Mergers and Acquisitions – Clash, Conquest or Convergence?
The reasons for failure include lack of due diligence, negotiations errors, external factors, limited “owner” involvement, and unforeseen costs. But, according to a recent survey of M&A professionals conducted by McKinsey, 92% of respondents said that their deals would have “substantially benefitted from greater cultural understanding prior to the merger” and 72% said that “too little effort’ was focussed on planning for the integration of two separate brands and cultures – the integration of ideologies.
Ideology is due diligence
Consider two companies doing the merger dance. The reasons for combining might include perceived synergies, or acquiring or blending technologies, systems, customers, real estate or even financial strengths.
The focus is all too often on the financials, the market share gains, operational efficiencies or general cost savings.
Insufficient attention is paid to whether the ideologies of the two firms (their purpose, beliefs and visions) can be successfully brought together.
Insufficient attention is paid to whether the ideologies of the two firms can be successfully brought together.

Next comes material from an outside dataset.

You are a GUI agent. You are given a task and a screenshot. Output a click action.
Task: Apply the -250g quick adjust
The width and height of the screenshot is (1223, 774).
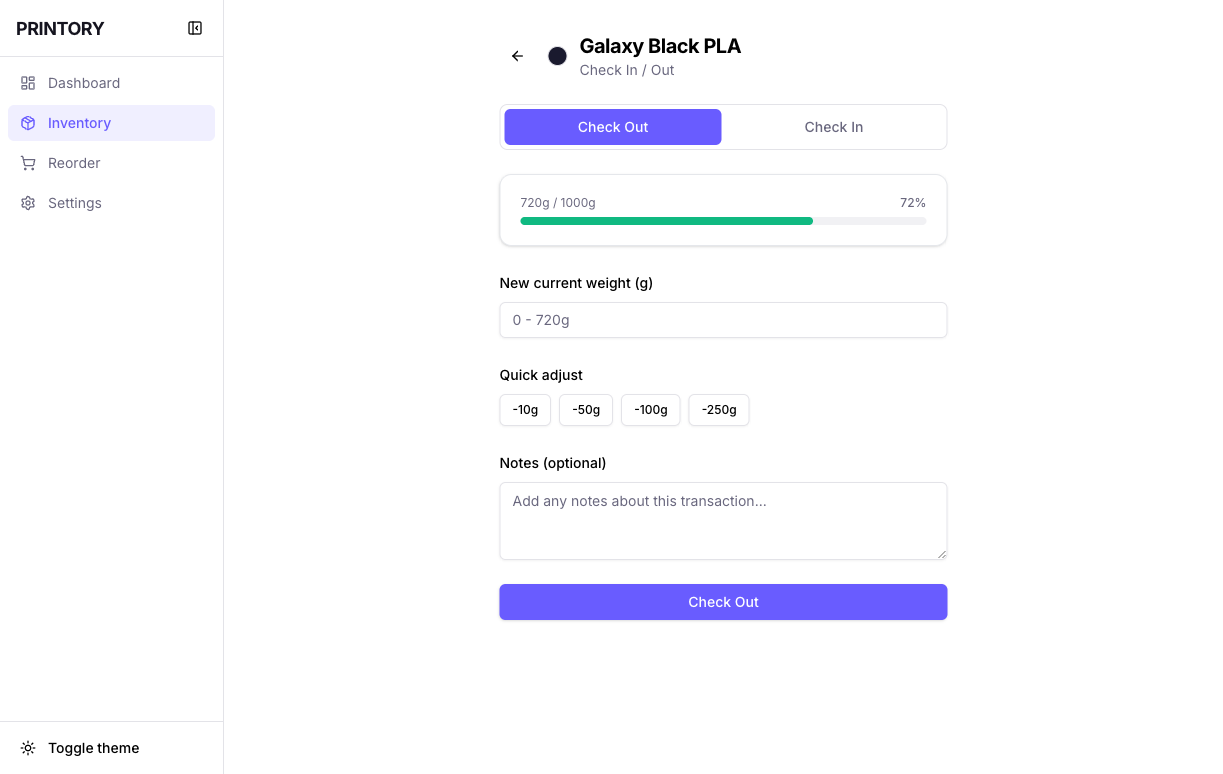[718, 410]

Imagine a highly successful technology-based company being bought out by a service-based, customer-oriented organisation. Here you have two very different approaches to almost every facet of business, being thrown together. The culture shock on both sides could be significant and could well cause a fracture in the merged organisation with people pulling in different directions, making it almost impossible to realise the synergies promised before the merger.
Defining the ideologies of both parties, considering how they can and should be unified, and formulating a wide-ranging systems and cultural integration exercise and, consequently, a revised customer engagement and acquisition program, will be crucial to the success of the merger. It’s not the only factor, of course, but it is one of the most significant – and often the most under-rated.
Because, in most cases, the merger or acquisition will be systems, asset or financially driven, the question of how the differing – and often competing – ideologies will be integrated only comes up later, once the cracks have started to emerge.
But before you even contemplate going ahead, you should ask a few basic questions:
- Do the two organisation’s ideologies complement, compete, oppose or negate each other?
- How will the two ideologies be unified? Possible answers include:
- The dominant ideology (most often that of the acquirer) will assimilate that of the other company. In this case, the program needs to concentrate on educating and enrolling unfamiliar personnel into the dominant ideology.
- There will be an integration of the two. Clearly there will need to be common ground between the two ideologies for this to happen, and without careful planning and implementation the result could be a bastardisation of both ideologies, negatively impacting the brand.
- The intention is to bring the two cultures together and forge an entirely new ideology based on the synergies, the newfound strengths and the vision of the enlarged group. This admirable ambition will require a great deal of input from the highest levels of management, and a willingness to stay the path. You need to be sure that the chosen path is the right one.
- What are the other contributing factors in combining the two groups – are there a lot of mechanical and systems based mergers going on at the same time? How will this affect the cultural integration?
The answer to these questions will help you determine whether or not the process will be smooth and successful, or “gruesome and traumatic”.
There’s no easy way to define and compare the two ideologies involved in the transaction, particularly if the question of “what drives us, and why do we do it the way we do?” has not been asked of one or both of the participating entities.
The place to start is at the beginning – defining the existing ideologies of both parties, and planning how to achieve the desired ideological and brand outcomes.
Define the existing ideologies of both parties, and plan how to achieve the desired brand outcomes.
The process should be managed by the top echelon of decision makers in the business, and will require time, effort and resources, all of which should be accounted for in the potential costs of the merger.
Practical measures may include workshops, interviews, process analyses and more – see Bain & Company’s excellent article ‘Integrating cultures after a merger’ for ideas.
It’s worth considering the aid of an independent, objective professional who understands the role of ideology in shaping the internal culture, the brand and the customer experience. Someone who can facilitate workshops, conduct interviews, knowledgably analyse systems and processes, prescribe outcomes, shape the formulation of the final ideology and ensure it’s firmly embedded within the new entity.
At the end of the day, it’s something you can choose to control or not but, given the overwhelming evidence in favour of its importance, you’d be a braver person than I to leave it to chance.